Quote from firstchoice:
Does anybody know of software that lets us do this strategy? Buy between the spread of .25. - Example, buy at .22 instead of .25. Or do we need to be physically on the CME floor? We can do this all day long with ECN's and stocks, but I haven't seen software that lets us do it for Emini. My strategy runner software doesn't allow it. I'm wondering if Strategy runner is doing this(buying between the bid and ask and selling for a profit). Is there a way to trade directly? Instead of going through strategy runner(like we do with ECN's and stocks), except with emini. Route the order directly to CME?

Quote from Maverick74:
OMG, first we have a guy on one of the FX forums who thinks he can go long and short the same currency at the same time and scalp it for profits. And now on this thread a guy that wants to buy the ES at .22. You know what, it's my fault, I force myself to read this shit. It's just so hard to not slow down and stare at this train wreck.![]()
Quote from Don Bright:
MSchey's comment's above are truly valid, it takes time to learn any profession, and yes, even losing some money can help in it's own bizarre way (we do our best to shorten the learning curve with our traders (pairs and otherwise), but it still takes time.

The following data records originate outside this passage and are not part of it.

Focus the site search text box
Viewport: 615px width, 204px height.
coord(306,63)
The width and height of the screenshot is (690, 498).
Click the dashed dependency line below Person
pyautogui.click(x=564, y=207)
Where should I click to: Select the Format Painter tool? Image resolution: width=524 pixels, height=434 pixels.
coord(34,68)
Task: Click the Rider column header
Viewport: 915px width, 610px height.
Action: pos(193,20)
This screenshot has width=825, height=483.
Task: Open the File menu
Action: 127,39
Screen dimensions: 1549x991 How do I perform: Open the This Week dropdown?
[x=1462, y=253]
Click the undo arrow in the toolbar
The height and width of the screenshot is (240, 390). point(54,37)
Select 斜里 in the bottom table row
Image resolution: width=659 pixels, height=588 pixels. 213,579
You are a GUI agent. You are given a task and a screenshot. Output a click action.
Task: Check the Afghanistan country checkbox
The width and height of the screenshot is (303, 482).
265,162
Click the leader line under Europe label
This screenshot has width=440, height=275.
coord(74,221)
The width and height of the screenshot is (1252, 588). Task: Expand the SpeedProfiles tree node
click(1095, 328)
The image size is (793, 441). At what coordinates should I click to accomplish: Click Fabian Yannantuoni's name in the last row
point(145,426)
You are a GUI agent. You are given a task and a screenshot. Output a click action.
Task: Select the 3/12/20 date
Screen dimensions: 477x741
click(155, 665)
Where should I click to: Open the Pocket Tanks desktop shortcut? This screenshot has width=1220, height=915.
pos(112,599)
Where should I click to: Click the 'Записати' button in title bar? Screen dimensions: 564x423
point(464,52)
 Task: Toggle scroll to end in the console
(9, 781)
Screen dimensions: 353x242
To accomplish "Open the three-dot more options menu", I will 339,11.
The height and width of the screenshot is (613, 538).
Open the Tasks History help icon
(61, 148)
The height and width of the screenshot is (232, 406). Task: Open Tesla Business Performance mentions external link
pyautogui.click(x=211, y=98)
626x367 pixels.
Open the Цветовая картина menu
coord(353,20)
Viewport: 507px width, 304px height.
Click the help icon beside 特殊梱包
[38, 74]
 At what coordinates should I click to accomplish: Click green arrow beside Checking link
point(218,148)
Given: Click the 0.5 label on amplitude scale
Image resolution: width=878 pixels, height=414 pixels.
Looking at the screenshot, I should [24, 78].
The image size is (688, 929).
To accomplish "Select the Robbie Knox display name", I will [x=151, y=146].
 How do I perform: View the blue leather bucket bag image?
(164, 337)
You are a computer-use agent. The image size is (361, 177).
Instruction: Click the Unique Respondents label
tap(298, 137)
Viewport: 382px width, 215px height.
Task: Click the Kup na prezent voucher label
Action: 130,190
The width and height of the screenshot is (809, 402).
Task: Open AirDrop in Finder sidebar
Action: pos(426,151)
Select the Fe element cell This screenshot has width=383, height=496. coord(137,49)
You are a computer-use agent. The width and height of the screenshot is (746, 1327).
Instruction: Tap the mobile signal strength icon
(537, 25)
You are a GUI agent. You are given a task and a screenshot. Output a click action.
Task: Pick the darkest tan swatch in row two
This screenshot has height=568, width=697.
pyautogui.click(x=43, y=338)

I've responded to the "chop prop double commish" silliness several times, but since we teach a form of "crutch" pairs trading, we tell the traders that if they can put on a short postion (at the right time of course, based on tape reading ,etc.), and if their timing is good, simply close out the profit on it vs. completing the pair...but if the short goes against them, then you can choose, either take a small loss, or hedge off with a pair (at a pre-determinged optimal price, of course), by "leaning" on the long side (offer that you can buy).